The six foot three, two hundred pound starter excelled at Roxbury Latin high school in Massachusetts, both in and out of the classroom. Often described as an absolute perfectionist, its not surprising that the young man would be able to set up an agreement to have his cake and eat it too.
You see, McGeary had earned himself admission to Stanford University, one of the best colleges in the country. He earned it not only on the baseball field, but in the classroom as well. Many clubs saw McGeary as a lock to go to sunny California in the fall, which is why he fell so far in the draft. The Nationals leadership knew what a great talent McGeary was however, and gave him an offer he couldn’t refuse.
The deal reached by the two parties, minutes before the deadline gave McGeary first round money (1.8 million dollars) and a 200,000 dollar scholarship to attend Stanford. The unique deal not only gave a sixth round pick first round money (much to the dismay of other clubs in the league), it allowed the young lefthander to study four years at Stanford while working out daily and pitching for the club’s minor league affiliates in the summer.
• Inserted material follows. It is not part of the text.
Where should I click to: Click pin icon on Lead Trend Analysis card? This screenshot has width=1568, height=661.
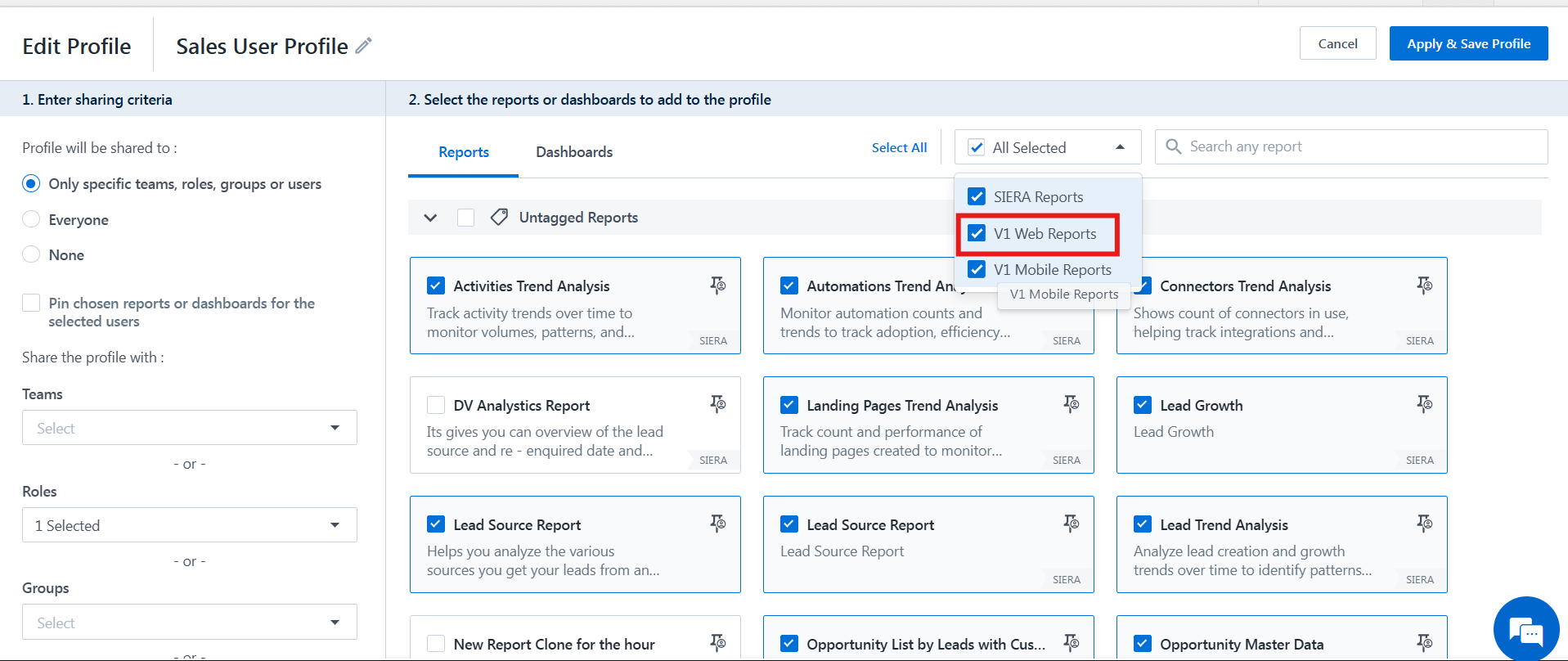tap(1424, 524)
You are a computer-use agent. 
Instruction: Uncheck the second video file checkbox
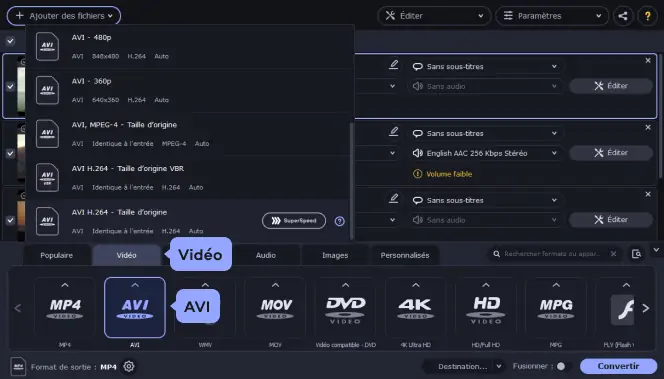[x=10, y=153]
Today McGeary spends his time in his dorm room like many other 19-year-old Stanford students. But instead of going out to the frat party Friday night or sleeping in Saturday morning, he is waking up at 6 A.M to drive to Santa Cruz University to workout on their facilities. Stanford won’t let him use their varsity complex anymore, not after the stud recruit decommited from Stanford, but still decided to attend the university. On some weekends he will spend 12 hours on a plane just so he can get 8 hours of instruction at Vieira Beach, Florida from Nationals minor league scouts. So far the young man has been impressive in his ability to handle both the classroom, and the professional baseball life.
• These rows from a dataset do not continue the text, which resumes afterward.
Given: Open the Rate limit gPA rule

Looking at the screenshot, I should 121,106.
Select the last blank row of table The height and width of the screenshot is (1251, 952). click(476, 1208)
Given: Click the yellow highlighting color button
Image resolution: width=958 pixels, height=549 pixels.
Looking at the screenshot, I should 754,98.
It is however, yet to be seen whether this deal will hurt his development. Almost all young players play year round, on a team. There is a lot to be said for pitching in actual games, playing alongside teammates, and having a coach push you harder than you can push yourself. McGeary wont have that experience, at least not during the school year anyways. I don’t know if workouts alone will be enough to develop the young player, in fact, no one does. It’s a true experiment to say the least, but as Jacks mom said, “If anyone can do it, he can.”
The lefty combines an outstanding curveball with excellent control, and a fastball that shows natural movement. That fastball only reaches about 89-90 right now, but has the potential to be improved as he matures. His large frame (6-3, 200 LBS) suggests that he has the body to be a big league starter and his personal coaches all say he understands the mindset needed to be successful on the mound. Baseball America named him as having the best curveball and the best control in the organization.
So far his performance has been mixed. At the age of 19 he only has 14 professional starts. He’s been hit around a little bit, although not hard. In 66.1 IP he has allowed 70 hits, but only two home runs. He has only let up 21 walks and has struck out 73. Overall he is 2-3 with a 4.48 ERA.
Despite the amounts of hits and runs he is letting up, his high K/BB ratio shows promise. He knows how to get hitters out when he gets deep in the count, he probably just needs to improve his fastball to get ahead early. McGeary could be a major league starter someday, but I believe with his stunted development with his arrangement, it wont be until he is about 26 or 27.